What you need to do:
The number of lines below that contain the word "will" is all that the answer should hold.

Dataset entries:

::::::::::

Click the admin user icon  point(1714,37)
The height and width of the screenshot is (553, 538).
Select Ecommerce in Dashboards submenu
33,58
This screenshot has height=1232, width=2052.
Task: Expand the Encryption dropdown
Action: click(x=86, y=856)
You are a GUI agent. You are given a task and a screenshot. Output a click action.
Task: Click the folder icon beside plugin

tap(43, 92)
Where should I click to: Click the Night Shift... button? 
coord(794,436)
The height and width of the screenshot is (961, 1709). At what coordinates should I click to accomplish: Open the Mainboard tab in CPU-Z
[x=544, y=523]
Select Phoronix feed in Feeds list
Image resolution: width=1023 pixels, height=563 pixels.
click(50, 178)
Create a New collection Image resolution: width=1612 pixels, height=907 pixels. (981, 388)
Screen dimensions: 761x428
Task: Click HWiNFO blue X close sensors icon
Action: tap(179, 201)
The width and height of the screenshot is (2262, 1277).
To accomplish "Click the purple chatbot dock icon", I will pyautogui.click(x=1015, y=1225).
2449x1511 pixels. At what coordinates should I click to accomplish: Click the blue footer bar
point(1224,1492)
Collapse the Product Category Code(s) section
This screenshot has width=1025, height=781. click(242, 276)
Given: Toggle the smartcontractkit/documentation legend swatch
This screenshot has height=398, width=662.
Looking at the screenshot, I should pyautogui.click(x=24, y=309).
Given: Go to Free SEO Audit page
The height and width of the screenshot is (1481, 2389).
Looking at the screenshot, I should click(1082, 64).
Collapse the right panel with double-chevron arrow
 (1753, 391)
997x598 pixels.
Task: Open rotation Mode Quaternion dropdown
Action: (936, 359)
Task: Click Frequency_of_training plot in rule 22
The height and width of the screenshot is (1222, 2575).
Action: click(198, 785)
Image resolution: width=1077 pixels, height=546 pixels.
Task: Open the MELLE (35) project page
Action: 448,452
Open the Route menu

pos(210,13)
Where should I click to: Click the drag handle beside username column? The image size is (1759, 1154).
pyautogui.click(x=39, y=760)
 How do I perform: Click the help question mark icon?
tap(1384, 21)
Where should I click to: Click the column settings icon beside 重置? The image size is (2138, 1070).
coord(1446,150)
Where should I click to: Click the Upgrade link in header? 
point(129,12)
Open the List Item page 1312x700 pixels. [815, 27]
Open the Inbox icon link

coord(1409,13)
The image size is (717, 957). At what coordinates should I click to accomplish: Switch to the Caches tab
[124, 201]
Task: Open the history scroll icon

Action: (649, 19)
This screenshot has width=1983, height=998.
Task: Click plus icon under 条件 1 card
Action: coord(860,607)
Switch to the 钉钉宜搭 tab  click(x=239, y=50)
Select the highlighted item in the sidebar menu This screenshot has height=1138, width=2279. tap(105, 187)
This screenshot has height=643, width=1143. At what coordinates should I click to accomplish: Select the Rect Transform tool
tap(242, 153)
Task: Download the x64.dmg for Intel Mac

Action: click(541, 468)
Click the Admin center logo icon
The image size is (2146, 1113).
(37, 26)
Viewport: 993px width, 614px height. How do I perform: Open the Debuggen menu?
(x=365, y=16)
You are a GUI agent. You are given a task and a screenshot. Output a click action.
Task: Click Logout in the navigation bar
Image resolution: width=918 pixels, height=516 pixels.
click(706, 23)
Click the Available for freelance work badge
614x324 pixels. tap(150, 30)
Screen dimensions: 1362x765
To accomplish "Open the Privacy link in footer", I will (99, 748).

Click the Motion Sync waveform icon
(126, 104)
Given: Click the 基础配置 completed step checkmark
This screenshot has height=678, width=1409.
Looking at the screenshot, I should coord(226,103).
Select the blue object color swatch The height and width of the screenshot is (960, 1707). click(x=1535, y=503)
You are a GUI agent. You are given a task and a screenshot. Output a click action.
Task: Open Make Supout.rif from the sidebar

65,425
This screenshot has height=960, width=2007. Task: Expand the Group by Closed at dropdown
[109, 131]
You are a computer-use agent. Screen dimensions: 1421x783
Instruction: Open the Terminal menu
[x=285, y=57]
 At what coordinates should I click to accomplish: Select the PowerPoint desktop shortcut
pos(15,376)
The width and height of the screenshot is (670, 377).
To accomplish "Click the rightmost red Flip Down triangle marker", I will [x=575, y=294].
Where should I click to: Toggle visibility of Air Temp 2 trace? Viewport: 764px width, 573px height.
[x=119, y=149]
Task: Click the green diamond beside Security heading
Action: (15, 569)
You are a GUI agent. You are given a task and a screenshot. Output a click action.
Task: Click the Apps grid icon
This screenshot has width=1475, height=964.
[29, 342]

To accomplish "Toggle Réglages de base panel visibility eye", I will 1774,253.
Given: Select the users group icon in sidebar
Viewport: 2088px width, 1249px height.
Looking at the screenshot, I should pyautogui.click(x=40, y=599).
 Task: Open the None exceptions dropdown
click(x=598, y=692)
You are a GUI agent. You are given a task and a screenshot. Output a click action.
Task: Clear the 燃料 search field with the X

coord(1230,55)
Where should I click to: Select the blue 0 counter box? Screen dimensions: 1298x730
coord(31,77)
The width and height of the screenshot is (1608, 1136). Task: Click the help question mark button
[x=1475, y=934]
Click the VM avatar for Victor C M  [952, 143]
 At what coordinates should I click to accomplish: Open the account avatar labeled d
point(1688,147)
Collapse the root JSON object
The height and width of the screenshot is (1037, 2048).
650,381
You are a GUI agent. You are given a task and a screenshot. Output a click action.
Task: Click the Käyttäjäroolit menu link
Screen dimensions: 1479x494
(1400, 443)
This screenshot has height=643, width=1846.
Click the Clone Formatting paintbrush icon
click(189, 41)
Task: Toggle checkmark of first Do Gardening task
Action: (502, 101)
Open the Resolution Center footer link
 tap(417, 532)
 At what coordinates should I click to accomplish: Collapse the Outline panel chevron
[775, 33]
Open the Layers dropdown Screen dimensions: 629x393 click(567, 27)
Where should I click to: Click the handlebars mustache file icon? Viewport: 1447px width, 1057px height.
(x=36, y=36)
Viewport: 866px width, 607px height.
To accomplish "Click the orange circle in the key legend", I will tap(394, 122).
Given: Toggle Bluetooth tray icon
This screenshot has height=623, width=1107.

::::::::::

Output of the task:
5